Question

# Three liquids are at temperatures of 9◦C, 23◦C, and 37◦C, respectively. Equal masses of the first...

Three liquids are at temperatures of 9C, 23C, and 37C, respectively. Equal masses of the first two liquids are mixed, and the equilibrium temperature is 17C. Equal masses of the second and third are then mixed, and the equilibrium temperature is 32.4C.

Find the equilibrium temperature when equal masses of the first and third are mixed.

Let Cp1 , CP2 and Cp3 are specific heats of liquid-1, liquid-2 and liquid-3

if equal masses of liquid-1 and liquid-2 are mixed to get equilibrium temperature 17o C, then we have

thermal energy gain by liquid-1 = thermal energy loss from liquid-2

Cp1 (17-9) = Cp2 (23-17)   i.e., Cp1 = 0.75 Cp2 ..............(1)

if equal masses of liquid-2 and liquid-3 are mixed to get equilibrium temperature 32.4 oC, then we have

thermal energy gain by liquid-2 = thermal energy loss from liquid-3

Cp2 (32.4-23) = Cp3 (37-32.4)   i.e., Cp3 = 2.043 Cp2 ..............(2)
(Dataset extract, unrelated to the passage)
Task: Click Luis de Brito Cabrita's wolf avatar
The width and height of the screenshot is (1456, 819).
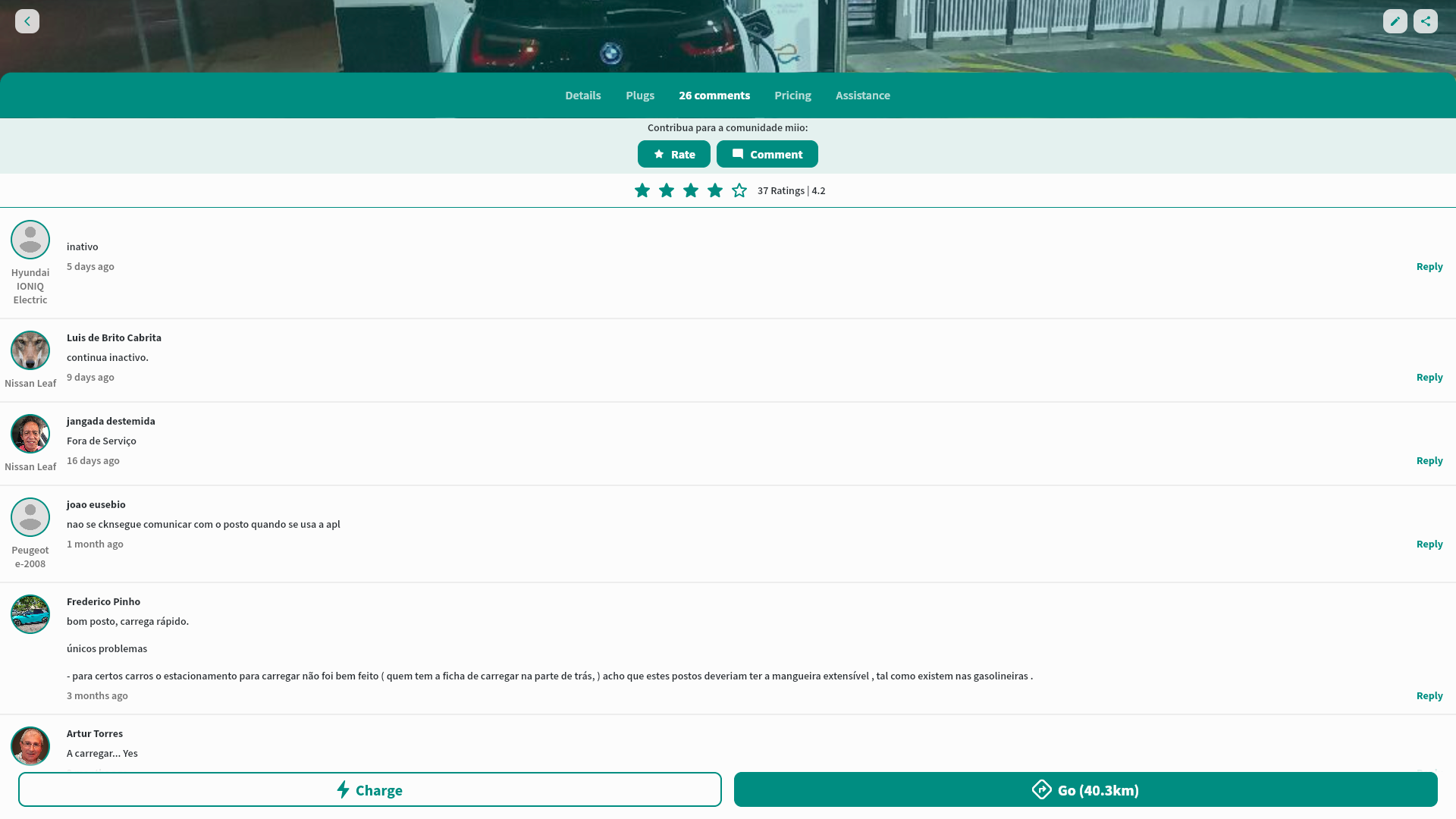Action: 30,350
if equal masses of liquid-1 and liquid-3 are mixed to get equilibrium temperature T , then we have

thermal energy gain by liquid-1 = thermal energy loss from liquid-3

Cp1 (T - 9) = Cp3 (37-T)   ..............(3)

By substituting Cp1 and Cp3 from eqn.(1) and eqn.(2), we get

0.75 (T-9) = 2.043 ( 37 - T).................(4)

By solving eqn.(4) , we get T = 29.48 oC